Ransomware attack disrupts PAUSD websites

PAUSD’s website has been malfunctioning since Tuesday when Finalsite, PAUSD’s website service provider, discovered the presence of malware in its systems and shut off its services.

According to a status update, Finalsite employees detected malware — software used by hackers to steal or lock information — in its program during a routine forensic investigation and began to intentionally move its systems offline.

“In the ensuing time since the incident, our security, infrastructure and engineering teams have been working around the clock to restore backup systems and bring our network back to full performance, in a safe and secure manner,” the update read. “Third-party forensic specialists are assisting us in bringing things back slowly and carefully to ensure the environment is safe and stable.”

In a separate status update, Finalsite stated they hope to have the issue resolved by Monday morning but can not confirm when all services will become fully operational again. 

“Websites are beginning to go back online; however, full restoration has taken us longer than anticipated,” Client Chief Officer Tim McDonough said. “We can confidently say we have things in working order but it is a slower process than we’d all like to see.”

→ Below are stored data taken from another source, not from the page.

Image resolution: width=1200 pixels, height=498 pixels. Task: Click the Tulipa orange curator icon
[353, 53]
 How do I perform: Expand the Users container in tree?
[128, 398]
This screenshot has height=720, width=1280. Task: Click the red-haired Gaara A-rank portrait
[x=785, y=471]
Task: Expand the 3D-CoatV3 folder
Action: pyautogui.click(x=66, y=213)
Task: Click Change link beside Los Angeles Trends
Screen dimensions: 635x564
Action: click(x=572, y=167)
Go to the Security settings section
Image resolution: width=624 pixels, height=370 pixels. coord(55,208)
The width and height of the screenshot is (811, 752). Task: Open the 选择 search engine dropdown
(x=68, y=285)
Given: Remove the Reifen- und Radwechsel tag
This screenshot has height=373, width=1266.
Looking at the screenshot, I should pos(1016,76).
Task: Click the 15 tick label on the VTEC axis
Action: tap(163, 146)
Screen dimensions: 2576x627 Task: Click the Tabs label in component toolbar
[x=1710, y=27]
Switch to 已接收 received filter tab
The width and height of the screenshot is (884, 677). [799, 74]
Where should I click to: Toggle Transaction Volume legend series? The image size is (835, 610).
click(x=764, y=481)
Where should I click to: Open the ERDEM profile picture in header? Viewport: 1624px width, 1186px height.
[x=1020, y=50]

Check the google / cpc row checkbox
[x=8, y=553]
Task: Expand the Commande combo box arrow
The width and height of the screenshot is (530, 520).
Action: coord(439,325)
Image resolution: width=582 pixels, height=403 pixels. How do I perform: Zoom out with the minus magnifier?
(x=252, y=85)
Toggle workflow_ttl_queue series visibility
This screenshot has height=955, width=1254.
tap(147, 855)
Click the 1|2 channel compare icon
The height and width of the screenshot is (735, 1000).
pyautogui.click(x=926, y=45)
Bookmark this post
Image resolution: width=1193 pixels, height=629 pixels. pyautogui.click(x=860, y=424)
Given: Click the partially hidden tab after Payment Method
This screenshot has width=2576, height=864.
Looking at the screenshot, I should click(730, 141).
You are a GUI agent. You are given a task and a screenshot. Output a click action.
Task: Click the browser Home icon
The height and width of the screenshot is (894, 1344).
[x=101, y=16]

Finalsite CEO Jon Moser said their services went down because of preventionary measures, not because the ransomware attacked their data.

“We were monitoring your computer environments, and we shut them down when we noticed the problem,” Moser said to Finalsite’s customers in a webinar. “It wasn’t done by the malware; we shut it down intentionally and chose to rebuild your environment and your data in a safe environment. This was a business decision to protect our customers.”

PAUSD’s Chief Technology Officer Derek Moore said the district responded to the disruption by quickly redirecting the PAUSD website to its own web server, off of Finalsite’s.

“As soon as this incident happened on Tuesday, we started thinking about (recreating our own website),” Moore said. “We have a great webmaster who was able to throw up the temporary couple of pages on our server and make them look nice.”

Because of the way the PAUSD website system is designed, the ransomware and subsequent shutdown had little effect on PAUSD, Moore said.

“From our perspective, even if (data was leaked), it’s not that big of a deal because the reality is, we only use Finalsite for our public website,” Moore said. “Services like Schoology and Infinite Campus are different platforms and totally separate.”

Librarian Sima Thomas said the disruption of the Finalsite service only led to minor inconveniences for teachers and students.

“I was trying to help students with checking (the schedule), but it was hard to find with some of the website functions down,” Thomas said. “But then I realized the calendar had been shared with teachers by the admin on a Google Doc, so that was how I figured things out.”

Moore praised Finalsite for their rapid response.

“We’ve been very impressed with their response, and they’ve handled it professionally,” Moore said. “They have the right people from forensic experts to the security people involved in the situation. None of our data was compromised, and they caught it very early and proactively shut things down, so we plan on continuing to use Finalsite.”